Comparison between a newborn with a cleft palate (left) and a newborn who underwent normal development (right) (Source: Wikimedia Commons).

Comparison between a newborn with a cleft palate (left) and a newborn who underwent normal development (right) (Source: Wikimedia Commons).

New research from the University of Utah indicates that newborns have a lower risk of developing cleft palates through manipulation of the PAX9 and Wnt signaling pathways. Preliminary data from mice that have undergone in-utero treatments offer support for this new method for preventing cleft palates, and further research regarding therapeutic solutions is in progress.

What is a cleft palate? Despite the name, a cleft palate is not a split in one’s appreciation of different tastes and flavors. Instead, it is a split in the roof of the mouth that affects many newborns1.

During pregnancy, body tissue and cells develop on the right and the left side of the fetus, and join in the middle. However, in some cases, the tissue that makes up the lip does not merge, resulting in a cleft palate. This defect has been plaguing the lives of over 7,000 newborns every year2. The problems associated with cleft palates are not easily solvable, resulting in lifelong treatments and surgeries for the child. A cleft palate can hinder a child’s growth by inhibiting normal feeding and speaking functions.

Researchers at the University of Utah were excited when their research about tooth formation led them to discover the importance of PAX9 and Wnt genes in development of cleft palates (talk about hitting two birds with one stone). PAX9 is usually found in fetal development and cancer growth, affecting development of organs, the skeleton, and teeth.3 The Wnt signaling pathway normally regulates stem cells and cell fate during development.4

Experiments showed that when mice lacked PAX9, there was a subsequent increase in Dkk1 and Dkk2, both of which are genes involved in embryonic development and inhibit the Wnt signaling pathway.5 Thus, by inhibiting Dkk1 and Dkk2, the Wnt pathway is restored, resulting in palate fusion.

Rena D’Souza, professor of Dentistry and University of Utah Health, tested this hypothesis and found that palate fusion was restored in all the mice pups treated with Dkk1 and Dkk2 inhibitors. The Dkk inhibitor restores the Wnt and PAX9 pathway. Even after monitoring the mice for 18 months following the treatment, there were no adverse health effects found.6

Not only does the lack of PAX9 lead to cleft formation, but PAX9 deficiency is also associated with a myriad of other health problems. These problems include defects in the hind limbs, which might translate into leg disabilities for children, as well as parathyroid and thymus gland defects. The Wnt treatment for cleft palates has not been found to solve these other problems, but it appears to be a step in the right direction for preventing pre-birth defects.

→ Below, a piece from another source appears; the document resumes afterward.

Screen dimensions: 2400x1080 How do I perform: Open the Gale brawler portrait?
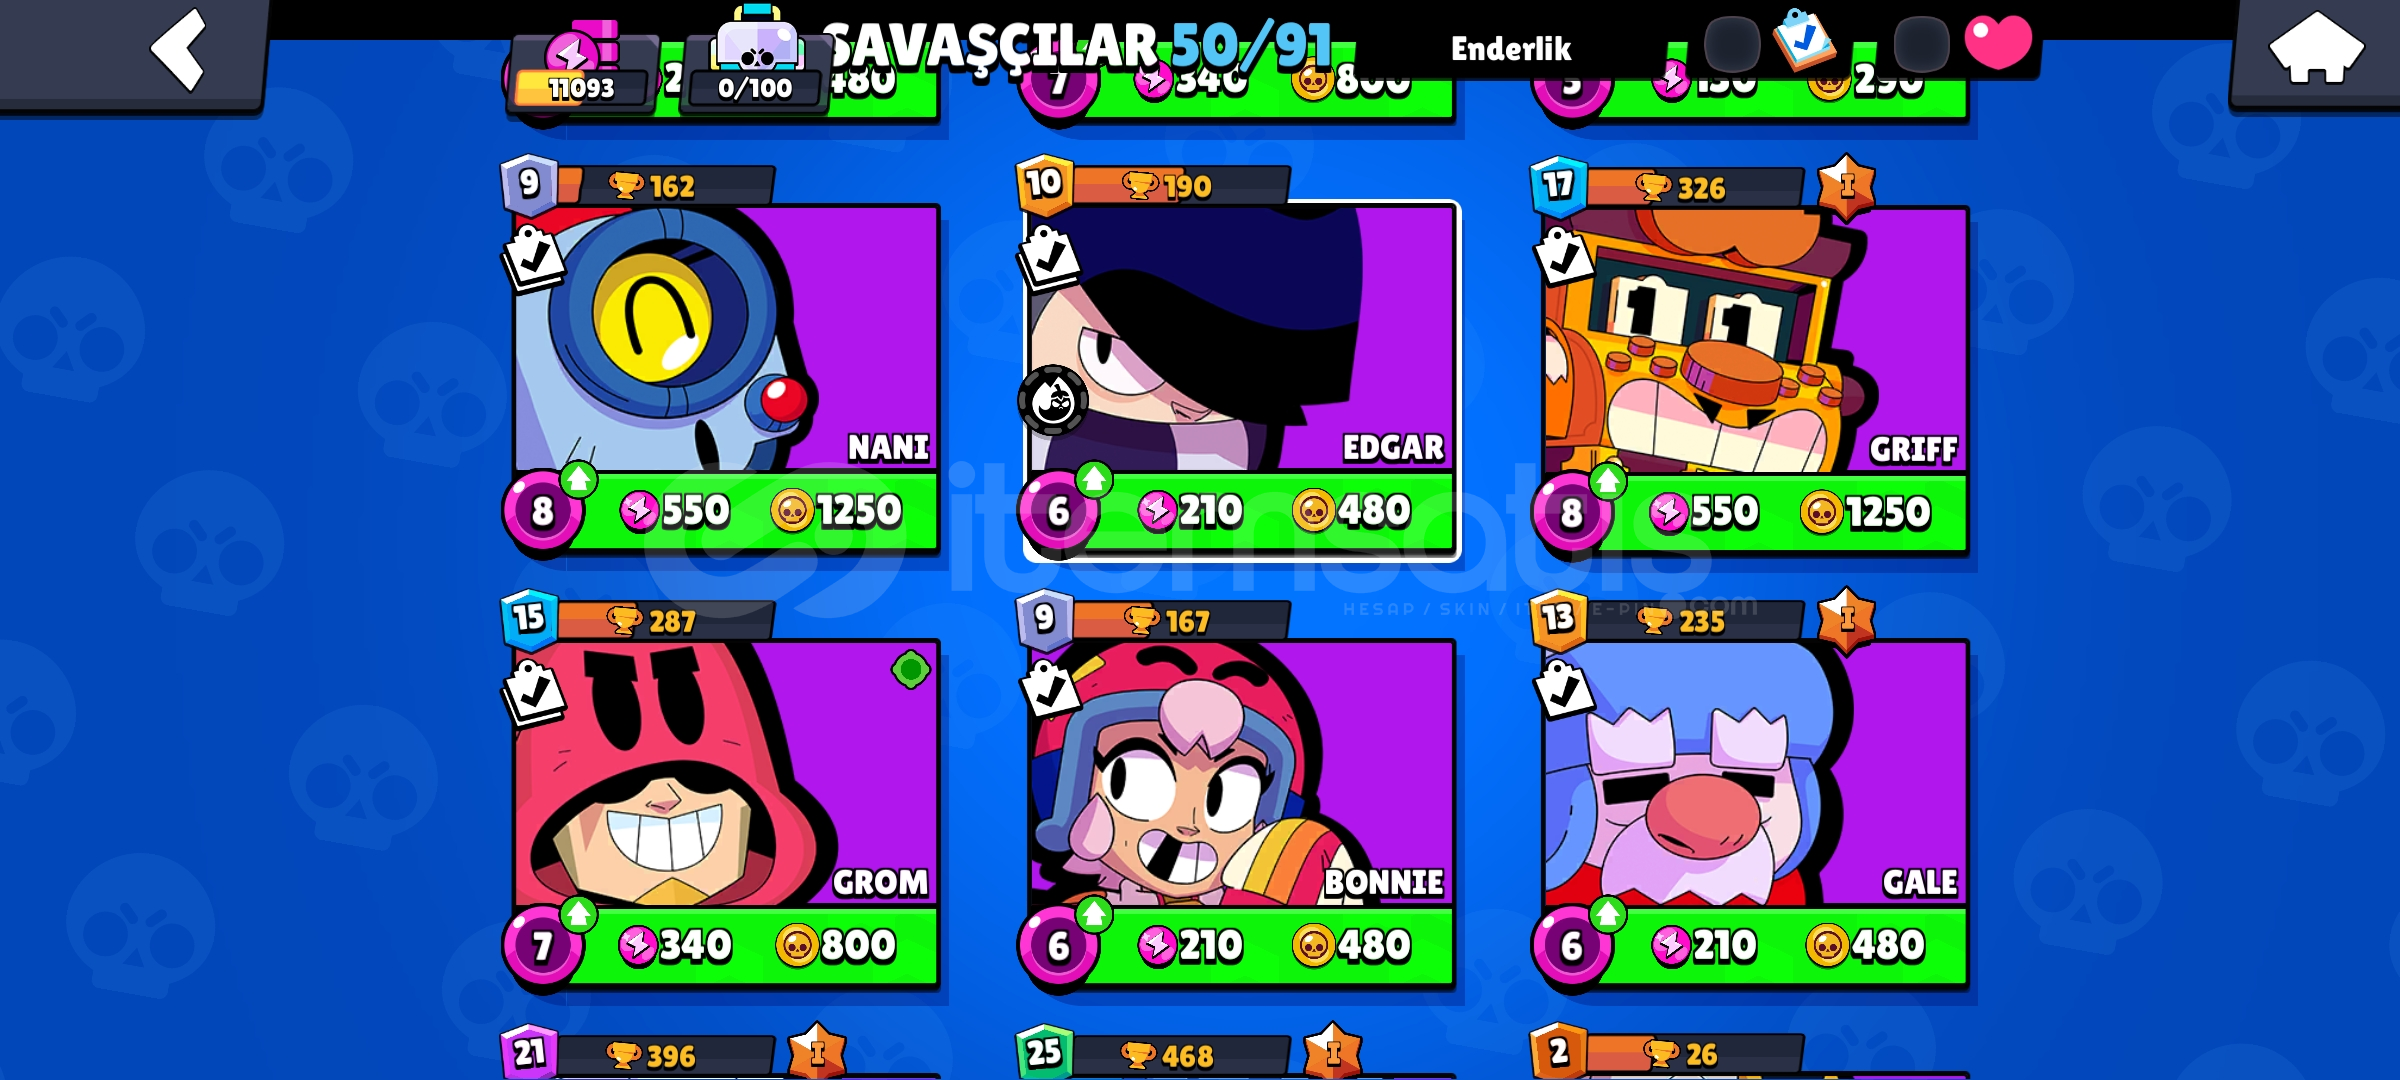(1755, 774)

D’Souza and her team are continuing to investigate the phenomena caused by PAX9 and Wnt signaling inhibition to generate safe and effective therapies for babies with palate defects.



  1. “Cleft Palate.” Merriam-Webster, Merriam-Webster, 2017,
  2. “How Common Cleft Lip Palate Statistics.” Cleft Resources,
  3. “PAX9 Gene (Protein Coding).” GeneCards, Human Gene Database,
  4. “Wnt/β-Catenin Signaling Interactive Pathway.” Cell Signaling Technology, Jan. 2003,
  5. “Dkk2 Gene (Protein Coding).” GeneCards, Human Gene Database,
  6. University of Utah Health. “In-utero treatment reverses cleft palate in mice.” ScienceDaily. ScienceDaily, 13 September 2017. <>.